What the exercise asks –
Each line of the entries, from the first to the line containing "Click the percent", is to be transcribed exactly as it stands; include no other lines.

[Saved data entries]
==============================

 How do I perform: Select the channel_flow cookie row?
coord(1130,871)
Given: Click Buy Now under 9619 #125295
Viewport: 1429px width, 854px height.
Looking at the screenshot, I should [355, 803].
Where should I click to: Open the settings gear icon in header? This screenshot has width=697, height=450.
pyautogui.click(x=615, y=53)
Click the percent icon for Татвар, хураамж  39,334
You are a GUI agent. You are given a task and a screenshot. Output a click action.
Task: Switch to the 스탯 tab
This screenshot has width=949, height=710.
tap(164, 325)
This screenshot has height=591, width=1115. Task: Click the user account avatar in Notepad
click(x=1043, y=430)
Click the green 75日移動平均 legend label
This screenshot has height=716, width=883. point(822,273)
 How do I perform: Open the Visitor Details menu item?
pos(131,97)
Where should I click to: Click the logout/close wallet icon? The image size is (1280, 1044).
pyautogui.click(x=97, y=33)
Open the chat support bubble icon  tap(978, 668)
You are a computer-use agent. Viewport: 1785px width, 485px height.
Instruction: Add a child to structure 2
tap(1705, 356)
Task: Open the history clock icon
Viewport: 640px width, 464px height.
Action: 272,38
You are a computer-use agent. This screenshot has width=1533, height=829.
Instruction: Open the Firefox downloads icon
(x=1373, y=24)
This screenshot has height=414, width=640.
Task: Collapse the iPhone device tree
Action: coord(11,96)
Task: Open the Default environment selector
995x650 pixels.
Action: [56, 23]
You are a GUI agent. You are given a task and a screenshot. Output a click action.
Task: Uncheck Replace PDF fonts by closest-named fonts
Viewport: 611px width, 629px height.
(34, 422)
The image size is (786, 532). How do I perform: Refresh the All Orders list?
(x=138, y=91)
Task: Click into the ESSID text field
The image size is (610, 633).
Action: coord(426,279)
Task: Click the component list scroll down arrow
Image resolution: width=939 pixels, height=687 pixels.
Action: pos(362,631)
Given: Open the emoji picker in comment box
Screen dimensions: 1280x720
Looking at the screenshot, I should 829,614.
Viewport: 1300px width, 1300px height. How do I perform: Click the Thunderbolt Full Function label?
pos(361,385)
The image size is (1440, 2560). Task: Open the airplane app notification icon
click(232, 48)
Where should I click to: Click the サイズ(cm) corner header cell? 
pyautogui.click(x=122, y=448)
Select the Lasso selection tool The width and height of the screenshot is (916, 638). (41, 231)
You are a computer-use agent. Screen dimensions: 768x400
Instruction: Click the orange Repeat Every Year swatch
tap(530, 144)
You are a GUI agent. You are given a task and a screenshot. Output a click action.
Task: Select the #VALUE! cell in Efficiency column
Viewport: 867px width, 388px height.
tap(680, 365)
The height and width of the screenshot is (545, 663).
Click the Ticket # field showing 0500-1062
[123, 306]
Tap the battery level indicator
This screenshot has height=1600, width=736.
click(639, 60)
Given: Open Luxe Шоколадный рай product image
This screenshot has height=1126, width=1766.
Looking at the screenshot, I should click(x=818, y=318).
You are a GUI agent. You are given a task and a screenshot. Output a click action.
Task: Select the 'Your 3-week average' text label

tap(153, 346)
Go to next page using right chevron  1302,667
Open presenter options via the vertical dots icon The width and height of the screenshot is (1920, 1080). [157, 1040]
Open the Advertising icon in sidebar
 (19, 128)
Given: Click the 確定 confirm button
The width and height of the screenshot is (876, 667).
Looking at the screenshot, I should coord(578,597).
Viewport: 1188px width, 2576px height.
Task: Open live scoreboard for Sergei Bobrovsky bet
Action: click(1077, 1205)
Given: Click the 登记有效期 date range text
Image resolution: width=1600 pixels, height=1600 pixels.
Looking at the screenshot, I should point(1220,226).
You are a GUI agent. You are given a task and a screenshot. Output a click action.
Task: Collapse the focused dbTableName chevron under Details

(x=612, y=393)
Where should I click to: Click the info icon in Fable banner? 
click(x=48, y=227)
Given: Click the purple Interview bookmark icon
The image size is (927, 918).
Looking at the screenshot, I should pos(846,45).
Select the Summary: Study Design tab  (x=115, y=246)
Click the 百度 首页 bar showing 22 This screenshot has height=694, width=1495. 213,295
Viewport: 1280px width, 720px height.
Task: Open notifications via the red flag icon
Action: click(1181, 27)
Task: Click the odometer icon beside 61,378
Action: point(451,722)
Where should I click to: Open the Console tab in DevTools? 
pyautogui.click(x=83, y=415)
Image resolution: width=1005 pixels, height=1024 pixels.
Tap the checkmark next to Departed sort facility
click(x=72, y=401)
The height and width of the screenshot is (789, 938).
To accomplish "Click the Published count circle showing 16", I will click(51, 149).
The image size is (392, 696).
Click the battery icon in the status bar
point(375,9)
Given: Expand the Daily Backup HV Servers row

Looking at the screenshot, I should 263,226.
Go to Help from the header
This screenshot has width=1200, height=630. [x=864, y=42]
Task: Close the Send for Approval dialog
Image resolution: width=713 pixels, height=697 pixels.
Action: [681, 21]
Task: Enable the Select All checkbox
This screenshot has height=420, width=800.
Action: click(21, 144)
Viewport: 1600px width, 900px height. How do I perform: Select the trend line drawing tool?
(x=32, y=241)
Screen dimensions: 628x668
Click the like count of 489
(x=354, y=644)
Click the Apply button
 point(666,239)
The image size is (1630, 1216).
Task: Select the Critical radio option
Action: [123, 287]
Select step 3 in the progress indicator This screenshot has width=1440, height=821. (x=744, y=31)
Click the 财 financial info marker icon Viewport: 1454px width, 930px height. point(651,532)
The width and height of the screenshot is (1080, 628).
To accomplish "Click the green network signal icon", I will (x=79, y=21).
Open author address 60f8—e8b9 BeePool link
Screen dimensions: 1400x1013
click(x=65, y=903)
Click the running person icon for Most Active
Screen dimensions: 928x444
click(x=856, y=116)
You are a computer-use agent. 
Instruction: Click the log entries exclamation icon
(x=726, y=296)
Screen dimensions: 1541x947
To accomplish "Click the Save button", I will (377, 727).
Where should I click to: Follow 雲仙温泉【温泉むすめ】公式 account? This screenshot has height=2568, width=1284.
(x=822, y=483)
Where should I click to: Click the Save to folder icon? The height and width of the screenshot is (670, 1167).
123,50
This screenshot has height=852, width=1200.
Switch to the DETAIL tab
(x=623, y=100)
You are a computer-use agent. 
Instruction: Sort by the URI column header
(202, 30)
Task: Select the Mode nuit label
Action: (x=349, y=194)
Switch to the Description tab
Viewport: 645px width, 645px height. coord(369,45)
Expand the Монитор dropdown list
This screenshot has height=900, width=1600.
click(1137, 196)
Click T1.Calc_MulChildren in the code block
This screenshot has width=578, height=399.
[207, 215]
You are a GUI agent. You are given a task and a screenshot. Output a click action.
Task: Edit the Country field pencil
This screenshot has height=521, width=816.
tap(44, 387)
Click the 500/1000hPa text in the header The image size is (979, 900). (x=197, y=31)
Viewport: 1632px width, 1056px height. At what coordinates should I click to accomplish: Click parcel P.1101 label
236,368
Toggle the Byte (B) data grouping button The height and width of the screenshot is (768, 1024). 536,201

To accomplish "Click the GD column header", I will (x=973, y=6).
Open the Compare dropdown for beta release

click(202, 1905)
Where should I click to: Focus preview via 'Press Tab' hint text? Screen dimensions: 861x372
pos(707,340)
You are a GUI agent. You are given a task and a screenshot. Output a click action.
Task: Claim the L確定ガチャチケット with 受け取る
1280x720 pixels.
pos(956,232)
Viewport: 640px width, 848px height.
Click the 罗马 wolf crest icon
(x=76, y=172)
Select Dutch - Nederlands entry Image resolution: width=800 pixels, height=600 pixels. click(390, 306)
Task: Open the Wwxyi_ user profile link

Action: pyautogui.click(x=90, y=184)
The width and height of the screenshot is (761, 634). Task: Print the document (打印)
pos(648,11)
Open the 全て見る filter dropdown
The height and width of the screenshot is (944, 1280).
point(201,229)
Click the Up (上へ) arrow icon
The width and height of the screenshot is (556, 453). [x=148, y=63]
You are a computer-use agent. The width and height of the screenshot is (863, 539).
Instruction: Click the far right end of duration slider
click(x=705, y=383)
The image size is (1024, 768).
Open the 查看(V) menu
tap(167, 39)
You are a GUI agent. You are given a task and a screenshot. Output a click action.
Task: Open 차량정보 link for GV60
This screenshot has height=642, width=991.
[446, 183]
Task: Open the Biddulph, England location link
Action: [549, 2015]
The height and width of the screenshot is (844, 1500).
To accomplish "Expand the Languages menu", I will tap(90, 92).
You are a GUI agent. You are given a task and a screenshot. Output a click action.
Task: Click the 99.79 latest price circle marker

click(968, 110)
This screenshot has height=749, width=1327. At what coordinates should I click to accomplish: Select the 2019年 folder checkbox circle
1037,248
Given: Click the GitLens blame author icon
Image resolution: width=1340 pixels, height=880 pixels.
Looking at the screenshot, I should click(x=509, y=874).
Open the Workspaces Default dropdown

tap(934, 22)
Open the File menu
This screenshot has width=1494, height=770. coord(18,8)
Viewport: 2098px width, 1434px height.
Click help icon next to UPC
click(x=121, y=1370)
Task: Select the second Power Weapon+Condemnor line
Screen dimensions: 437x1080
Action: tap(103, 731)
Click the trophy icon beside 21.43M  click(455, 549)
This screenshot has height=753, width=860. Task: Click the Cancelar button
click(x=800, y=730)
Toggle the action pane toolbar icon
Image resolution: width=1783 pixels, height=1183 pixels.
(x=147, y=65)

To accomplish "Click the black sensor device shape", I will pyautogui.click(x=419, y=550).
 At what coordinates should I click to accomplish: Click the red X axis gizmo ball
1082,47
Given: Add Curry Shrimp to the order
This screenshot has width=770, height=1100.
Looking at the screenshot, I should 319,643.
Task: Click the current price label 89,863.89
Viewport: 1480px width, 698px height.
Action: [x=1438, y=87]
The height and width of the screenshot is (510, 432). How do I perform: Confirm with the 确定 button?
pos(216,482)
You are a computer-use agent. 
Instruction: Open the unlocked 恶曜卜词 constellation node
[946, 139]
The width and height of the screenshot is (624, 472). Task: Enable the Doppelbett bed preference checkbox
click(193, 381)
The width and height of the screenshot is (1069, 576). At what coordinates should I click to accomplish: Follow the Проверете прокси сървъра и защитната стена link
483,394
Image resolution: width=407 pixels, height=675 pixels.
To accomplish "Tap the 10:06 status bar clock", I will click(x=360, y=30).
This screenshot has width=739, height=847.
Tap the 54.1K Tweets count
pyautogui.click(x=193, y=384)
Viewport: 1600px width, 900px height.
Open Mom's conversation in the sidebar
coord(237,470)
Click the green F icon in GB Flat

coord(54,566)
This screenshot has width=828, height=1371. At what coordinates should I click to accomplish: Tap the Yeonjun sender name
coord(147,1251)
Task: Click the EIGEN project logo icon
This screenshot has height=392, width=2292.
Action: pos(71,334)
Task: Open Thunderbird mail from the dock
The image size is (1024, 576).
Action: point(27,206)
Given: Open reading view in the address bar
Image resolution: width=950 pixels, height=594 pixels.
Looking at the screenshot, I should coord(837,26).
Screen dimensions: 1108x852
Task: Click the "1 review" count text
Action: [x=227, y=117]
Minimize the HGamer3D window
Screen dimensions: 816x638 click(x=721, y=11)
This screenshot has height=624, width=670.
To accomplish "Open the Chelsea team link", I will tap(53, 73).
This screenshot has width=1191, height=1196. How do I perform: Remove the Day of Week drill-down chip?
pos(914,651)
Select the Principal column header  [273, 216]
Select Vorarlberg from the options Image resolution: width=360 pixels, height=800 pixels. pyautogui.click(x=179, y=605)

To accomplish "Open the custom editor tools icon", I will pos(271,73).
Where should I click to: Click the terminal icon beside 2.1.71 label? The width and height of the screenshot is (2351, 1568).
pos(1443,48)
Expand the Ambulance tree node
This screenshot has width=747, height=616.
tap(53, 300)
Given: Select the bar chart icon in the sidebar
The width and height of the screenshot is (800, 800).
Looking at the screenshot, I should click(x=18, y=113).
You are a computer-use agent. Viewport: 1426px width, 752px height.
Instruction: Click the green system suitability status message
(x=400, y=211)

==============================

Answer for this exercise –
 How do I perform: Select the channel_flow cookie row?
coord(1130,871)
Given: Click Buy Now under 9619 #125295
Viewport: 1429px width, 854px height.
Looking at the screenshot, I should [355, 803].
Where should I click to: Open the settings gear icon in header? This screenshot has width=697, height=450.
pyautogui.click(x=615, y=53)
Click the percent icon for Татвар, хураамж  39,334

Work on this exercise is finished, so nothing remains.